Kyocera Cadence; DK Standrick

This morning I tried to activate my new phone, but it didn’t work when I tried to follow Verizon’s instructions on their website, so I called and got help from a very nice and knowledgeable woman who activated it with little to no difficulty.

I am nervously excited.

In a nostalgic moment, I was excited to text with the old key pad, but that excitement quickly wore off when I realized how labor intensive texting like that can be. I figure this will just force me to call people more frequently, since I won’t want to type out long messages one letter (up to four clicks) at a time. Here’s a quick “I’m sorry” to all of those people who, like me, hate to talk on the phone because texting is so much easier.
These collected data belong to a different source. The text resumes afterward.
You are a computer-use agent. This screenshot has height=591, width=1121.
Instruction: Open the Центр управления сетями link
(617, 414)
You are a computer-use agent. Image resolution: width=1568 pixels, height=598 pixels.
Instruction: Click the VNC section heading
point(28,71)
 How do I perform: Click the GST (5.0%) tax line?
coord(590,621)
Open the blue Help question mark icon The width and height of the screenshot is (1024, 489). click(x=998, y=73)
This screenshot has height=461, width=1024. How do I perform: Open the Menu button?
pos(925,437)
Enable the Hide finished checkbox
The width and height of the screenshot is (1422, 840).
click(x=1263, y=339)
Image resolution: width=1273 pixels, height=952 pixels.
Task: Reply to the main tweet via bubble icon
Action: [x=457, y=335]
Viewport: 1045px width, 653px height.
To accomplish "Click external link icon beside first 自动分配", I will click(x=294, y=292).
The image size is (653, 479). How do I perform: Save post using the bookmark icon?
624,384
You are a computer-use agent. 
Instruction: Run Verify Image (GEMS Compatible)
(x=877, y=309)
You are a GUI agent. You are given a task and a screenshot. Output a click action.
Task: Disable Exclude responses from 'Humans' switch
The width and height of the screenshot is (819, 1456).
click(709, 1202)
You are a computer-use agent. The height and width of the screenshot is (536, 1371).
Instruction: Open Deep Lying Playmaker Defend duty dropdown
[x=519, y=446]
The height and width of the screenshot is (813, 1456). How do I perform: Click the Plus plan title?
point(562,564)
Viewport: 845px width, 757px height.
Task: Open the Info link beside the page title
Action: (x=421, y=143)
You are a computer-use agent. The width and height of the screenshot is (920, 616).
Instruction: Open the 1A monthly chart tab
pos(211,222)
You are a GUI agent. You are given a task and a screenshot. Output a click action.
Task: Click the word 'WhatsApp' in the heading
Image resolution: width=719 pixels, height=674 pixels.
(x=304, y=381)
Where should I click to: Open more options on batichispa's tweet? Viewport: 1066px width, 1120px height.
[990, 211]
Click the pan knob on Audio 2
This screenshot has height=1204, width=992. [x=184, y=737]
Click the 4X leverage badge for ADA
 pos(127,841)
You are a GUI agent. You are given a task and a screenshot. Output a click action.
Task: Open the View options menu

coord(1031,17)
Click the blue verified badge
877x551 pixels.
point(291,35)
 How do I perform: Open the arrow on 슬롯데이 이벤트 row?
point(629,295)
I can already feel the need for nearly constant digital contact with people kind of sliding away, which is the goal of this whole thing anyway, but I didn’t figure it would happen so quickly. Before when I have quit social media, I got sucked back in pretty quickly, but social media is more labor intensive on a computer than a smart device, so I may have saved myself that temptation this round.

At any rate, I am looking forward to spending my time reading, running, writing, and even watching TV or movies, instead of scrolling. I am really focusing on just doing one thing at a time and giving that one thing my undivided attention. Right now, I am writing. The TV is off, the phone is in my pocket, and I am focused.

I guess my big goal with this is to get back to where I was ten years ago where I can focus, I can remember, and I can relish the time I spend with others. I don’t like my presence with others being split between the screen and the person, and I, personally, haven’t been able to curb that need for digital connectedness without this drastic measure.

Tuesday, January 1 is the real start date, but by then I’ll be  five days off of social media and three days on the flippy, so I’ll have a good head start.

I’m ready.

I’m nervously excited.

*

This morning as I was reading the News App on my iPhone, before I activated the new phone, I ran across a pretty sweet little journal called Trail and Kale, and apparently they started in 2012 when the founders began trail running as a way to stay fit.

I love their site’s format and the way it’s so easy to navigate. The things you’d most like to read have their own categories, then there is an everything category. For example, when you click on “Interviews,” you can see “Elite Runners” or “All Interviews.”

Of course, nothing a magazine, website, or other forum can do to make things easier to find, helps when I am looking for content that I clearly found in another place. Just before I started writing this, I was thinking about an article about Darbykai (or DK) Standrick in Canadian Trail Running, and I could have sworn it was in Trail and Kale, so I spent half an hour looking for it there.

But, it wasn’t in Trail and Kale, so here I am now, explaining that silliness to you instead of making my point, which is that most elite athletes now have a social media presence. In fact, that’s how I know about most of the amazing trail runners I know about, but Standrick has no social media presence, which is what interested me about her.

Standrick is out there doing her own thing, and kicking ass at it, and not sounding her own horn. Her running philosophy seems to be a good one as well: “Run when you want. Run when you don’t want with the option of going home. Try and go fast sometimes and try not to sweat other times.” I think I may try to implement that approach; run when I want, run when I don’t, lay low, and figure out who I am again. And again. And again.